Abstract
Context: Type 2 diabetes (T2D) affects more than 270,000 New Zealander’s including a disproportionate number of Indigenous Maori. T2D is predominantly treated in primary care, however, T2D care for Maori is often sub-optimal because of reduced access to care, decreased prescribing, a Westernised model of care and clinical inertia / workload issues.
Objective: To explore clinician perspectives of barriers to effective management of Māori with T2D in their practice.
Study Design and Analysis: Qualitative research design using semi-structured interviews with participants. Analysis was guided by Braun and Clarke (2006) thematic analysis by four researchers and finalised among a wider multi-disciplinary team.
Setting or Dataset: Primary care settings in Auckland/ Waikato region of New Zealand
Population Studied: 27 general practice healthcare professionals, including ten general practitioners, eleven general practice nurses and six prescribing pharmacists.
Intervention/Instrument: Qualitative research
Outcome Measures: Thematic analysis
Results: Three over-arching themes were identified and were similar for all practitioners: health system limitations, complexities of diabetes management, and the need for a multi-disciplinary approach.
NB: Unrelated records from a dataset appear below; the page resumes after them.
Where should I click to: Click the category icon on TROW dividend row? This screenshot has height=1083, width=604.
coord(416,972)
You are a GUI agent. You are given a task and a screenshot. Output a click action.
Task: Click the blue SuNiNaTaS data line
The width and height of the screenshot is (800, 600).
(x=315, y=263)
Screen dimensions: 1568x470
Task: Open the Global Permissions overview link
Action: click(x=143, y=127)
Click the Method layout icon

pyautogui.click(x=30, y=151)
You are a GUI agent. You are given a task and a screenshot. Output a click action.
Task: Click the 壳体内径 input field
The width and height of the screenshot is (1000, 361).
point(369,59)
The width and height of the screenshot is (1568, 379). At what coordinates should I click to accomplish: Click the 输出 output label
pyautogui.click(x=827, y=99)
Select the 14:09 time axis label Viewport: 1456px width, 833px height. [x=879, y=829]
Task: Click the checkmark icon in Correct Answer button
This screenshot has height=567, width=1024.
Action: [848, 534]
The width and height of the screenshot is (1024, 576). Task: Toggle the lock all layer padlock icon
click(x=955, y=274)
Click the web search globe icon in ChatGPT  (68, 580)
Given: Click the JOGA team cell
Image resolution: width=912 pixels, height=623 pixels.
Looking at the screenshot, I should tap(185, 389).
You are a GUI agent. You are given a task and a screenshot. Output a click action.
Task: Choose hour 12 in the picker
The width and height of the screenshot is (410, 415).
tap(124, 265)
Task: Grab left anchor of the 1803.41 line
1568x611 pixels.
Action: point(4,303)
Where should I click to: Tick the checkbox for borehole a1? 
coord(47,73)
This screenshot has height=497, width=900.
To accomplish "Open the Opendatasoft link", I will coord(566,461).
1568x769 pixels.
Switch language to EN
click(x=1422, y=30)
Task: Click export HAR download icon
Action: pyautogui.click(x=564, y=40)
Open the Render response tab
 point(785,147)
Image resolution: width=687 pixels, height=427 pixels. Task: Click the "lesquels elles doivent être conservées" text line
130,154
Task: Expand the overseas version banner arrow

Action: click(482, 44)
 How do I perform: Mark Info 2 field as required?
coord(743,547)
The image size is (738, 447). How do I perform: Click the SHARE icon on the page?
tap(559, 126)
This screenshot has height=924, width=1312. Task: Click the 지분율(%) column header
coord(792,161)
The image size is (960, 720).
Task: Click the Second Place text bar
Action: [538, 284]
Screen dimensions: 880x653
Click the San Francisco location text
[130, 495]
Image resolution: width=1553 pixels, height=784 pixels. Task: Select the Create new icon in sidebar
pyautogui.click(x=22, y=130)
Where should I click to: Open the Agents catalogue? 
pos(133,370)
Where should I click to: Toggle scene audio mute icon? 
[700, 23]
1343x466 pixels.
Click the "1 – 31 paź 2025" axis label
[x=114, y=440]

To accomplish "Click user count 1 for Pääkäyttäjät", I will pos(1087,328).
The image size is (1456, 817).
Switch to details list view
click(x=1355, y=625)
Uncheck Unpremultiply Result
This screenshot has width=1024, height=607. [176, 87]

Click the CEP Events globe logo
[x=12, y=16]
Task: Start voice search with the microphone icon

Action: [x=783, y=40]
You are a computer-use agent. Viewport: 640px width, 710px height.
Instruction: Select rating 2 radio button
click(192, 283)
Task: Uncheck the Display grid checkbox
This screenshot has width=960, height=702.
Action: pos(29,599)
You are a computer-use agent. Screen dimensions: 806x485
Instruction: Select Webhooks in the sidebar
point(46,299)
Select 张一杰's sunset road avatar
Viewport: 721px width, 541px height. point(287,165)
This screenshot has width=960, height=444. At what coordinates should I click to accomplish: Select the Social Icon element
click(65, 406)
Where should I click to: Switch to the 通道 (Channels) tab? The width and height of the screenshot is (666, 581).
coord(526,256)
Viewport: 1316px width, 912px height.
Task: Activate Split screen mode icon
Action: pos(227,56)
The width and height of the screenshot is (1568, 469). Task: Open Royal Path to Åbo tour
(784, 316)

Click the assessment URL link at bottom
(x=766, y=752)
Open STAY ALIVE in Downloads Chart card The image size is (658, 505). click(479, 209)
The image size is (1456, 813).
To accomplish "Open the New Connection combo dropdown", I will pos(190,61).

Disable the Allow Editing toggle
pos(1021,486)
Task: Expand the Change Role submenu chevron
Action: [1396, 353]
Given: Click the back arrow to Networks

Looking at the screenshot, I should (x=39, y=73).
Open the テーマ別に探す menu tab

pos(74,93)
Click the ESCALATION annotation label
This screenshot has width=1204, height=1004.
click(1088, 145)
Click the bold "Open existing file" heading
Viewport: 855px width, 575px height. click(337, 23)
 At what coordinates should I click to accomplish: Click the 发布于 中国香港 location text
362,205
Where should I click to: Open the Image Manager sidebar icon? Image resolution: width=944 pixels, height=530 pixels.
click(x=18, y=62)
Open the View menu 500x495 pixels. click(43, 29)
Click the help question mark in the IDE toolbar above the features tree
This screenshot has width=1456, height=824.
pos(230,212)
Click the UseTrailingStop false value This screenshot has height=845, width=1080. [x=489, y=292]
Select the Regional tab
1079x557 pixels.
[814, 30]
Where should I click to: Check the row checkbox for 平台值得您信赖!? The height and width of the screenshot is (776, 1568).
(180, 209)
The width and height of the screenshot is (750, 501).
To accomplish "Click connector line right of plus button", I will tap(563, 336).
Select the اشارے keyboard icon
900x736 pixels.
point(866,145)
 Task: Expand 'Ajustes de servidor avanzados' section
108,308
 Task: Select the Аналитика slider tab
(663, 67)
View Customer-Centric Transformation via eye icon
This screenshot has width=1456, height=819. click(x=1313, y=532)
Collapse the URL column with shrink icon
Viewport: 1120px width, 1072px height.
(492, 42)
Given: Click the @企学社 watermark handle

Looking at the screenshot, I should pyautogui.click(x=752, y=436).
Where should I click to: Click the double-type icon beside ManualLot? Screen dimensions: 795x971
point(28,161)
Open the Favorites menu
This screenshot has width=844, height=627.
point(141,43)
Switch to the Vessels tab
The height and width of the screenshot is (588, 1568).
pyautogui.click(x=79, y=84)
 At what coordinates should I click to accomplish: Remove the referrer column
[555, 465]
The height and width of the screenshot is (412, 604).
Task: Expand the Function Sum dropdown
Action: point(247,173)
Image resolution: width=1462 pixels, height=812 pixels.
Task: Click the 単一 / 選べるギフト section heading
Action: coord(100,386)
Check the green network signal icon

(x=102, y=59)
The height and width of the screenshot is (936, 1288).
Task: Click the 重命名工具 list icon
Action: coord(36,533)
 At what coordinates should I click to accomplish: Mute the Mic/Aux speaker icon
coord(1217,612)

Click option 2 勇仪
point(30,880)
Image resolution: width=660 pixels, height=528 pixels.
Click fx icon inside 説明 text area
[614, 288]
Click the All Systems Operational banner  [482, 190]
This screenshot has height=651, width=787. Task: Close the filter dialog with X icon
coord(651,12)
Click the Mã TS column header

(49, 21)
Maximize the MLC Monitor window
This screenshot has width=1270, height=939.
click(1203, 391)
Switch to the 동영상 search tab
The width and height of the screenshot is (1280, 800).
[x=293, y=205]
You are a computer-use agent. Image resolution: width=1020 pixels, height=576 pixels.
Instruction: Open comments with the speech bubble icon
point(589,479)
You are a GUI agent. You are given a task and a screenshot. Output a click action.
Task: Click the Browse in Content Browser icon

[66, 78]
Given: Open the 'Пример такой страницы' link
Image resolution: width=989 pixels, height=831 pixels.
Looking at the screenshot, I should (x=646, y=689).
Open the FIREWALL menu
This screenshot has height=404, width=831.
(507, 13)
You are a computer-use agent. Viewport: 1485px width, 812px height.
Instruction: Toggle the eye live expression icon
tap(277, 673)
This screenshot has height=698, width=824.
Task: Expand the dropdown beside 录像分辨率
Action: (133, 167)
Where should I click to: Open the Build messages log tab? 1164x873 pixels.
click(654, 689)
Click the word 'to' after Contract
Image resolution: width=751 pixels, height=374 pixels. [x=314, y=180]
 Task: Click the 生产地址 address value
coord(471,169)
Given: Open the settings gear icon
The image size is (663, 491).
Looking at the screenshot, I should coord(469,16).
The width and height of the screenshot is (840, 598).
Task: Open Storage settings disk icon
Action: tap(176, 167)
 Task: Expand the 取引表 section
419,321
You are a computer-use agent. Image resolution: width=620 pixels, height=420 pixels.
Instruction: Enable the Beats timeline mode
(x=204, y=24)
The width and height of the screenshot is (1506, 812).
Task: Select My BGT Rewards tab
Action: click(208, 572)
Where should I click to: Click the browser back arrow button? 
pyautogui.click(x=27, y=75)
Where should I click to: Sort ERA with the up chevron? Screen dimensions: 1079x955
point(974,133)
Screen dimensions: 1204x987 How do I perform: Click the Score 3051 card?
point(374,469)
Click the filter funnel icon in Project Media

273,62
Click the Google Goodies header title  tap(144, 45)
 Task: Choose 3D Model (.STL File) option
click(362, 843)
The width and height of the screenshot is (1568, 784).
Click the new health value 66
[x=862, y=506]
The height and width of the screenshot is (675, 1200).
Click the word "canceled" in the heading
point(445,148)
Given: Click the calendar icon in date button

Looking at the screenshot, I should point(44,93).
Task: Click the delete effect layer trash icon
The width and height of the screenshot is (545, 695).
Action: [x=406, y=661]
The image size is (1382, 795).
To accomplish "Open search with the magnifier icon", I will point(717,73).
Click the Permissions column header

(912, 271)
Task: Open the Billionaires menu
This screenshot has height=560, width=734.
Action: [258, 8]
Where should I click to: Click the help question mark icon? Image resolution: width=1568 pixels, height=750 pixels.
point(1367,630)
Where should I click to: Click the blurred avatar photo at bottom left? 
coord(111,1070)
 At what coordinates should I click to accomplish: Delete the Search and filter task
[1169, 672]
Clinicians expressed many difficulties, including restricted consultation times, cost of services, inaccessible opening hours, healthcare not operating from an Indigenous worldview, patient psychosocial distress, a lack of cultural education alongside a historical dis-trust of Western medicine by many Māori clients. A need for strong therapeutic relationships was noted, as well as a primary care workforce that could need patient needs.
Conclusions: Clinicians stressed the need for more a collaborative and culturally-relevant team approach for T2D management in primary care, with clinical and non-clinical roles highlighted as beneficial to improving healthcare delivery and patient health outcomes. Given the current strained healthcare climate in NZ, further investigation into the feasibility of redistributing some clinician responsibilities to appropriate administrative or specialist experts is warranted. Future policy and healthcare initiatives could look to develop best practice with the input of wider multi-disciplinary teams as well as patient voices to ensure empowerment and agency of patient health management.
- © 2023 Annals of Family Medicine, Inc.